On 26 April, Helsingin Sanomat published a story stating that nearly the entire staff of DTM and several resident DJs had resigned (or were about to resign) due to a value conflict between them and the new management duo consisting of Mölder and hospitality manager Ramy Sekaly. Several employees notified DTM's management via email that they would quit if Sekaly remained in his post, citing a value conflict with his appointment. Management replied to the staff that their position was noted and that the club would move forward with its changes.

Some employees and DJs expressed dissatisfaction with other major changes that seemed to be coming to the bar without their input, raising concerns that DTM would cease to be a safe space for the LGBTQ community and transform into another "basic" nightclub. A spokesperson for FlyAF told the paper that the enterprise wanted to keep up with the times and stay relevant, and they wanted to have a new home for the clientele that frequented their now-defunct establishment in Punavuori. Mölder stated intentions to bring new energy and a more international atmosphere to DTM, which would remain a space for the queer community, as well as to expand the club's opening hours.

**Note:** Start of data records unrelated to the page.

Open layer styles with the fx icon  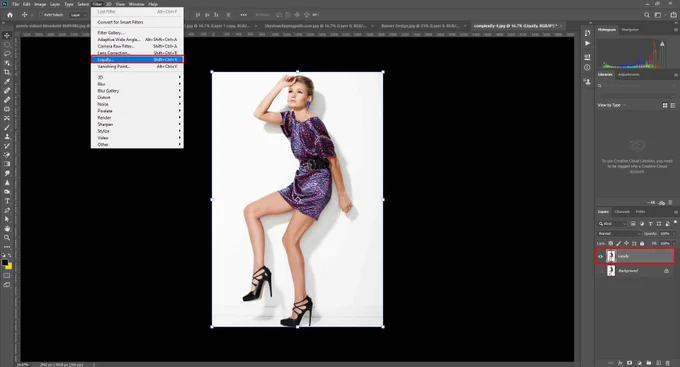620,363
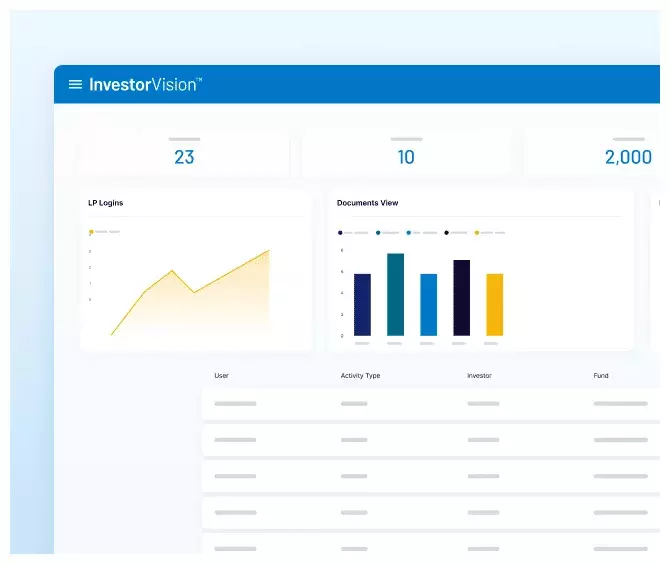Click the black bar in Documents View chart
Viewport: 670px width, 564px height.
pyautogui.click(x=461, y=298)
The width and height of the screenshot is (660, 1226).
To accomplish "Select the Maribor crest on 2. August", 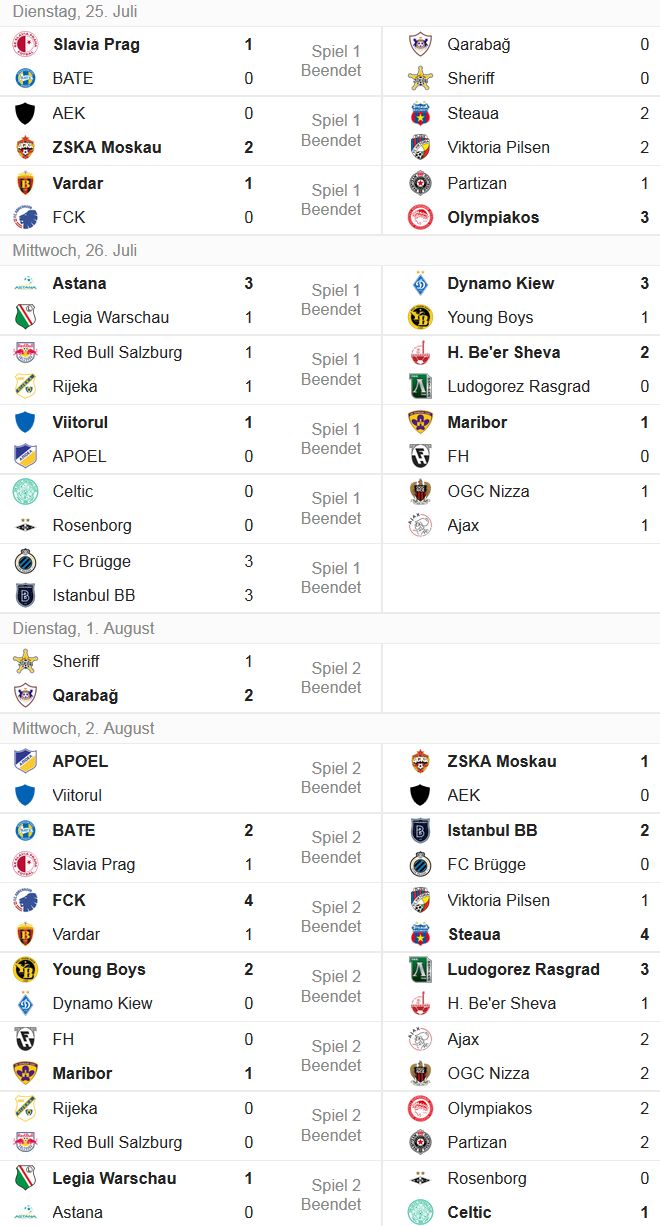I will pyautogui.click(x=25, y=1074).
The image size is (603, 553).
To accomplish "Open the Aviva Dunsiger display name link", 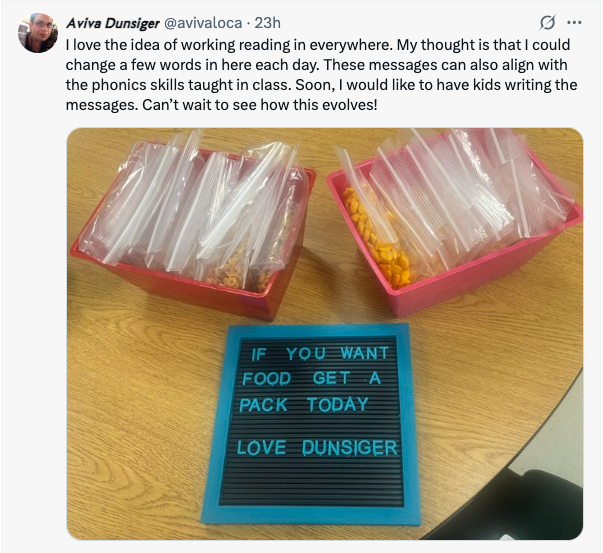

On 12 June 2025, DTM announced via social media that Äkä Oy had filed for bankruptcy and that the club would permanently shutter its doors.

==Reception==
In an interview with Gay Star News, Terry Miller of the Tom of Finland Store described DTM as "a great place to go party and feel comfortable with your community", further classifying it as "the closest to a traditional gay club as you're going to get" in Finland. He stated to NewNowNext that the venue is "Helsinki's premier LGBTQ disco/bar". Helsingin Uutiset, a local Helsinki newspaper, called DTM "legendary".